Selon l’autrice, aujourd’hui, le prestige se traduit aussi par le fait maison, même si la recette est simple. C’est une valeur ajoutée à votre repas. Vous avez fait un effort, vous vous êtes investi, et vous pouvez aussi être plus attentif aux éventuelles intolérances de vos convives. «Cela montre à quel point vous vous souciez de l’autre», résume-t-elle. En voilà un joli présent pour Noël.
4.Le nostalgique
Une enquête rapide révèle qu’il s’agit peut-être du groupe le plus représenté. «Personnellement, je suis adepte de la forme en demi-lune allongée. Il ne faut pas être original pour être original sinon on risque vite de basculer dans le kitsch. Et puis, c’est pratique à découper, relève Marc Ducobu. Nombre de nos clients restent accrochés à la tradition… C’est un peu comme pour les restaurants. Certains cherchent des nouveautés mais beaucoup aiment finalement retourner au même endroit.»
C’est ainsi que certaines recettes se transmettent depuis des centaines d’années, observe pour sa part Janny van der Heijden: «Prenez un dessert comme le bavarois, également servi lors des fêtes: il était déjà célèbre au XVIIIe siècle. Les Britanniques, quant à eux, préparent leur Christmas Pudding des mois à l’avance.» L’autrice elle-même prépare chaque année une Charlotte Russe pour les fêtes, en hommage à sa mère. «C’était sa recette de prédilection. Par coïncidence, c’est ainsi que nous avons découvert qu’elle était atteinte de la maladie d’Alzheimer. Je me souviens que mon fils avait remarqué qu’il y avait des morceaux de gélatine dans le gâteau, ce qui n’était jamais arrivé auparavant. La fois suivante, elle avait complètement oublié d’en ajouter. Ce dessert est tellement lié à la famille et à la convivialité que j’ai continué à le préparer après sa mort.
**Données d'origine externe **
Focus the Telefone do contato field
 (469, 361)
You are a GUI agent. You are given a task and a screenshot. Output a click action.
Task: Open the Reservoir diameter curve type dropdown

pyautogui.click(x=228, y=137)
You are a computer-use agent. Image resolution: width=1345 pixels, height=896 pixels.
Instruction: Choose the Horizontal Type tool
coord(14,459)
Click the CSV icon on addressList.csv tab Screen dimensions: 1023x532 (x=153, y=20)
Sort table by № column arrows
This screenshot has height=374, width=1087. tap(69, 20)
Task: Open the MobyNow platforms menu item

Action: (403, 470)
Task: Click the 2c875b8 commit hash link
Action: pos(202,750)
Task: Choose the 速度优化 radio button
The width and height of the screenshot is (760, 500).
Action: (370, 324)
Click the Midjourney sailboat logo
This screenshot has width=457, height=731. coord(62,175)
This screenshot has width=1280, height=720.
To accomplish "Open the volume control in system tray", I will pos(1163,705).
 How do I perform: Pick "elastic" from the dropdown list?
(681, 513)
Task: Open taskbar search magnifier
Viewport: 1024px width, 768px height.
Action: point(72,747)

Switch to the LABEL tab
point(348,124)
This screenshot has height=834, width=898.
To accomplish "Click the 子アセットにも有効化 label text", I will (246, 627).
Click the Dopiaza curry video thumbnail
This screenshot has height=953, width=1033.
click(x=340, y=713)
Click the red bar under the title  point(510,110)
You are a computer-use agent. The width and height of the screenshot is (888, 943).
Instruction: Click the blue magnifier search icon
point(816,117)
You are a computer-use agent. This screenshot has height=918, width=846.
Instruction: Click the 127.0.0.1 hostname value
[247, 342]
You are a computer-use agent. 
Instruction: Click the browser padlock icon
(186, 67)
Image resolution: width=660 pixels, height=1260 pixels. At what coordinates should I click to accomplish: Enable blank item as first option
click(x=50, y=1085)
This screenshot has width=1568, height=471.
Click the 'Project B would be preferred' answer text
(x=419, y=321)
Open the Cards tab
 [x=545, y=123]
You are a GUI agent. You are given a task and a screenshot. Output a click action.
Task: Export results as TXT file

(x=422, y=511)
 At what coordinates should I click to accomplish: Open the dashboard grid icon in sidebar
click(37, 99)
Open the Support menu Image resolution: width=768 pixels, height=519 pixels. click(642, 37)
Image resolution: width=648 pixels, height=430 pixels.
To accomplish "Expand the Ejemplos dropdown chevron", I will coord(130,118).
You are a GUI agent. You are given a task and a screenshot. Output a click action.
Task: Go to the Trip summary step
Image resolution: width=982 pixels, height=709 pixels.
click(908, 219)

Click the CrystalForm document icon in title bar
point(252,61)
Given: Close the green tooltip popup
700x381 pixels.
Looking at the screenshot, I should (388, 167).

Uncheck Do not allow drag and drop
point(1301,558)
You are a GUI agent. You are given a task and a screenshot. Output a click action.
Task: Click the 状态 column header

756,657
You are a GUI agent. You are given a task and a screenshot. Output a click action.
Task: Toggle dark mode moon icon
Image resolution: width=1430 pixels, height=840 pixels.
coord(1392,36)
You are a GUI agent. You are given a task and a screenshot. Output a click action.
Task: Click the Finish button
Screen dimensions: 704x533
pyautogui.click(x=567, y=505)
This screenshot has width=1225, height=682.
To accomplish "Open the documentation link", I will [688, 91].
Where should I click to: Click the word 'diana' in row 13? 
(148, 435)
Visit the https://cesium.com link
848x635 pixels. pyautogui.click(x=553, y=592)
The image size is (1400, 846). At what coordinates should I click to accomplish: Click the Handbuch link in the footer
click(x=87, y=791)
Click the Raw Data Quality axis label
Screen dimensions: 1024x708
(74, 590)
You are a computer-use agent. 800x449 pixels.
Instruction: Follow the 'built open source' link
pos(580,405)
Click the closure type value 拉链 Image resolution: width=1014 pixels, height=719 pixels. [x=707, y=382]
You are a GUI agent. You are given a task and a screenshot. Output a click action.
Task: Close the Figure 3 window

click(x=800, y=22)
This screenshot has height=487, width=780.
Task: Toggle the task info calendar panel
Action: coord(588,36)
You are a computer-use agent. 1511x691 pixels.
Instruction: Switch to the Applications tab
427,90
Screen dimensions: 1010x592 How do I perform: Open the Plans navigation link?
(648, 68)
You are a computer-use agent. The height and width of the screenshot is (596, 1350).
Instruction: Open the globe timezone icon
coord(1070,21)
C’est de la vraie comfort food.»
Le poids des traditions
Mais pour beaucoup d’autres familles, c’est la bûche de Noël qui reste ancrée dans les traditions. Ce que confirme la Néerlandaise: «Ce dessert fait référence à la bûche que l’on mettait de côté pour réchauffer la famille pendant l’hiver. Avant la messe de minuit, elle était jetée sur le feu, afin de pouvoir retrouver une maison bien chaude au retour. C’est peut-être le symbole ultime de la connexion.»
Cependant, même au sein de ces traditions, les choses évoluent, comme le souligne le Chocolatier wallon de l’année: «Même ceux qui ont l’impression de suivre les traditions sont guidés par les tendances. Je pense notamment au côté sucré. J’ai 50 ans et quand j’ai commencé le métier, je mettais 150 g de sucre pour 1 litre de crème fraîche. Aujourd’hui, on est à 40 g seulement! Qu’on le veuille ou non, notre secteur a évolué: désormais, on veut du dessert raisonné!»
S’il nous reste encore un peu de temps pour réfléchir à notre menu, de la bûche maison à la Viennetta du supermarché, il ne faut en tous cas pas sous-estimer son importance. La cheffe américaine Julia Child l’a bien résumé: «Une fête sans gâteau n’est qu’une réunion.»
L’expo Grand Dessert se tient jusqu’au 6 avril 2025 au Kunstmuseum de La Haye, kunstmuseum.nl.